- About this exercise: Beneath this line are the data; copy exactly the part of them that opens with the line containing "Where should I click to: Click" and closes with the line containing "Task: Switch to Channel", and only that part.

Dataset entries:
:::::
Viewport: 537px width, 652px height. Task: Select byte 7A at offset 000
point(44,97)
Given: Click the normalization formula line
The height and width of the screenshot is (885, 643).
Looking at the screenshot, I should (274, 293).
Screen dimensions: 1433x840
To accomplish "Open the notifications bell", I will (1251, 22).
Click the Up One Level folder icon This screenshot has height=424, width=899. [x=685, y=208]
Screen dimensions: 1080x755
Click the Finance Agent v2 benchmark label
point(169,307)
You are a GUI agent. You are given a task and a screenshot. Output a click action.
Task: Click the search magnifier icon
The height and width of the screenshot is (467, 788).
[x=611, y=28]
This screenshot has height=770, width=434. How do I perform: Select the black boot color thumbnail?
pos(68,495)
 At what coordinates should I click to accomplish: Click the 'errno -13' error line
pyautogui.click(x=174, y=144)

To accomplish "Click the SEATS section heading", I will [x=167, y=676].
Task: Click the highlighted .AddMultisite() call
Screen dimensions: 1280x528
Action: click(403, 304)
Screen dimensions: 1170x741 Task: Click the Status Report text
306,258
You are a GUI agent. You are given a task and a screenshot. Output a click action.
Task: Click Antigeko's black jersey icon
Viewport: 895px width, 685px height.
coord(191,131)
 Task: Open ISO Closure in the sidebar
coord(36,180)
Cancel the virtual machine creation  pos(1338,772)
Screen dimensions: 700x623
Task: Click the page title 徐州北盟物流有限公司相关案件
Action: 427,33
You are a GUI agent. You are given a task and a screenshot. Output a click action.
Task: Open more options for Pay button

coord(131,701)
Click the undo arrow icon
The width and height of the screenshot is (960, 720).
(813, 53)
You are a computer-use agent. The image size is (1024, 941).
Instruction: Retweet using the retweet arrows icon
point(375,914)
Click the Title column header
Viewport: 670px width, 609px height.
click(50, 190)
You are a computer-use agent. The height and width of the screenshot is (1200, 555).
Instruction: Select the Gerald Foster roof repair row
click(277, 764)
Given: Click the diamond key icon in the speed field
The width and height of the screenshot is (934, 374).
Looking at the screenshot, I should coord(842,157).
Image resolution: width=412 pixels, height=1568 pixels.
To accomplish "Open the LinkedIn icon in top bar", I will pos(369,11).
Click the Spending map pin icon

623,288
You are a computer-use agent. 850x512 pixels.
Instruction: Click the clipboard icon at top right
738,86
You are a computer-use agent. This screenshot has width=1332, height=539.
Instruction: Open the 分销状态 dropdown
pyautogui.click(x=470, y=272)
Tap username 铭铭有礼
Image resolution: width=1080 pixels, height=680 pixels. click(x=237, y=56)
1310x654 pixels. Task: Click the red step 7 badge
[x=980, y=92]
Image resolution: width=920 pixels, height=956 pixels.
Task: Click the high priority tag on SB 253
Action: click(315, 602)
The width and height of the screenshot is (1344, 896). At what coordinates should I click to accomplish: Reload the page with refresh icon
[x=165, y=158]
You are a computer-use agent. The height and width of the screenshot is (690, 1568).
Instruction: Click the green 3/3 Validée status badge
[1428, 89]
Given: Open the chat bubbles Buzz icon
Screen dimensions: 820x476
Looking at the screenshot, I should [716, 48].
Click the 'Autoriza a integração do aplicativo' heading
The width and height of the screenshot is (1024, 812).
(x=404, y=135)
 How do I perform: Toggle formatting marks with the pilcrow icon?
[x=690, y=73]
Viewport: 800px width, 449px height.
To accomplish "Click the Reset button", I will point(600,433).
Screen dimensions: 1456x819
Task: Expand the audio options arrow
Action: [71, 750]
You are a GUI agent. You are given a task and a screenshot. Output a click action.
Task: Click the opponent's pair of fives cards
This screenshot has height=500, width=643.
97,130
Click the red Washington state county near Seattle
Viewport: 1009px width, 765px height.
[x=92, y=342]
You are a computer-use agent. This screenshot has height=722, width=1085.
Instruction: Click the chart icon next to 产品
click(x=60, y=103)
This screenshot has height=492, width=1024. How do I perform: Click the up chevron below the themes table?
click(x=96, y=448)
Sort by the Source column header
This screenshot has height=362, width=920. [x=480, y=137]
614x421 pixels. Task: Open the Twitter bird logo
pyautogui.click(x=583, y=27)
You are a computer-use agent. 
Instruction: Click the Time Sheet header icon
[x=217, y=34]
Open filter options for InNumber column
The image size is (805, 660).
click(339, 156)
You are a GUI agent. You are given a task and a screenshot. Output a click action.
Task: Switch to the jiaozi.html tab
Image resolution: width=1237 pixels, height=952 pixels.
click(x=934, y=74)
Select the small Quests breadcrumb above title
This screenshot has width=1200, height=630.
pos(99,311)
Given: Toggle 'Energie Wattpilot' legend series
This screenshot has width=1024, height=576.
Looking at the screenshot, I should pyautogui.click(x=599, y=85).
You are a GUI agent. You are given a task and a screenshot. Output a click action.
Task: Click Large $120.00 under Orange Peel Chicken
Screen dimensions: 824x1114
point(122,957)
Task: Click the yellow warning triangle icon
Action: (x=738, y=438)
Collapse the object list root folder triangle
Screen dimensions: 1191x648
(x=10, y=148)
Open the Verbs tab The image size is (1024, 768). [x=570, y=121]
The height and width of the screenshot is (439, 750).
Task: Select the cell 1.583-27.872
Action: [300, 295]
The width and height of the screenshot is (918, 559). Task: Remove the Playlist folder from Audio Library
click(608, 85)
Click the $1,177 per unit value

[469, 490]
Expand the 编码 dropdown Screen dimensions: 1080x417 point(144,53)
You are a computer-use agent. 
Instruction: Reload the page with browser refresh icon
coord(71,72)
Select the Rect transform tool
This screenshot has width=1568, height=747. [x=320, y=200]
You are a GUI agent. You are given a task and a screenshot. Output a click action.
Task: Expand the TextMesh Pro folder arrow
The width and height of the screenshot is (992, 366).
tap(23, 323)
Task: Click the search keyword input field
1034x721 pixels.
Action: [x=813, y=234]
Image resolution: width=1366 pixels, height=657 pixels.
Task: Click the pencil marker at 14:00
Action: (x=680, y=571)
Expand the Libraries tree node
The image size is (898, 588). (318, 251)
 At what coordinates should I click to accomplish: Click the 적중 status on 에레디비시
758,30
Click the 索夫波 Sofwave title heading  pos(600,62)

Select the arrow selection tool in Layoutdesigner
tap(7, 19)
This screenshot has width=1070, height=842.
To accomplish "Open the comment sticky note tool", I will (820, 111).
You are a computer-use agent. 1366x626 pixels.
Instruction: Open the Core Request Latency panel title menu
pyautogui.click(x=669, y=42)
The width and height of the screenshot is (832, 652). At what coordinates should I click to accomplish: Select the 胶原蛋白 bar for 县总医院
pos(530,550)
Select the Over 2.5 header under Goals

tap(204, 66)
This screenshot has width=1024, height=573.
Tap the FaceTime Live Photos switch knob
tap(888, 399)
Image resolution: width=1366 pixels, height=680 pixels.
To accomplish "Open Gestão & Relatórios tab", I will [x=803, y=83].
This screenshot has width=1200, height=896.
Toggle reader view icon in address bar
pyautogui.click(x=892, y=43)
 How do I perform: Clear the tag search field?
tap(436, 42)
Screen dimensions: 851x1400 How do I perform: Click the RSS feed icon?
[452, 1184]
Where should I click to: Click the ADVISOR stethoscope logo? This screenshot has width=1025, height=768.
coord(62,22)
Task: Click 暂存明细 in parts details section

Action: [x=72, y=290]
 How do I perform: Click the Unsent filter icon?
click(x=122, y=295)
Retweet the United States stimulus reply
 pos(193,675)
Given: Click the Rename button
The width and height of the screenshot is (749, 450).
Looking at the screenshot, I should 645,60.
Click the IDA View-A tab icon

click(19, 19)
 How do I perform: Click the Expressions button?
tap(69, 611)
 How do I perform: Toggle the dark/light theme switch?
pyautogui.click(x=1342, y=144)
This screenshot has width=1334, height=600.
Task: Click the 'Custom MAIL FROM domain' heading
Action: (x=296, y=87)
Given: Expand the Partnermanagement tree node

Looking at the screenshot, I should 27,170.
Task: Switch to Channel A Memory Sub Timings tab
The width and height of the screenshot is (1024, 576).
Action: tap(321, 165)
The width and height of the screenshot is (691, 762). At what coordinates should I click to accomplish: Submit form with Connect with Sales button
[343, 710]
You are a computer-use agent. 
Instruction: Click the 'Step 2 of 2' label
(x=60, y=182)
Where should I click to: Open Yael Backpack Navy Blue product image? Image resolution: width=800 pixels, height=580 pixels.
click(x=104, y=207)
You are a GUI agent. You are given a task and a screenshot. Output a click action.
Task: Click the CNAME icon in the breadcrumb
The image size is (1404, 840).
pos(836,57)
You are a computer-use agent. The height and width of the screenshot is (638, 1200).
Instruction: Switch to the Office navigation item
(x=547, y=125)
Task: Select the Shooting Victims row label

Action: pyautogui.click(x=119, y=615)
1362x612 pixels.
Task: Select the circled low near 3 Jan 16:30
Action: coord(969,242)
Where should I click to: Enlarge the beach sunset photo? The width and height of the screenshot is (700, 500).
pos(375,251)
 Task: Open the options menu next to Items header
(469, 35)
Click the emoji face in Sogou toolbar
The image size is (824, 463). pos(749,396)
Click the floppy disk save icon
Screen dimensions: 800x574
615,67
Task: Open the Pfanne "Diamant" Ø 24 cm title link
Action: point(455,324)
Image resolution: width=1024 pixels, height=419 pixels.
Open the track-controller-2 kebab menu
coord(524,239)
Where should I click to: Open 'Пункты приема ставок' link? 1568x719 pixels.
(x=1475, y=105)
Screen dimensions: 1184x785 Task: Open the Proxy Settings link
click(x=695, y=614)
:::::
- Response to this exercise:
Where should I click to: Click the ADVISOR stethoscope logo? This screenshot has width=1025, height=768.
coord(62,22)
Task: Click 暂存明细 in parts details section

Action: [x=72, y=290]
 How do I perform: Click the Unsent filter icon?
click(x=122, y=295)
Retweet the United States stimulus reply
 pos(193,675)
Given: Click the Rename button
The width and height of the screenshot is (749, 450).
Looking at the screenshot, I should 645,60.
Click the IDA View-A tab icon

click(19, 19)
 How do I perform: Click the Expressions button?
tap(69, 611)
 How do I perform: Toggle the dark/light theme switch?
pyautogui.click(x=1342, y=144)
This screenshot has width=1334, height=600.
Task: Click the 'Custom MAIL FROM domain' heading
Action: (x=296, y=87)
Given: Expand the Partnermanagement tree node

Looking at the screenshot, I should 27,170.
Task: Switch to Channel A Memory Sub Timings tab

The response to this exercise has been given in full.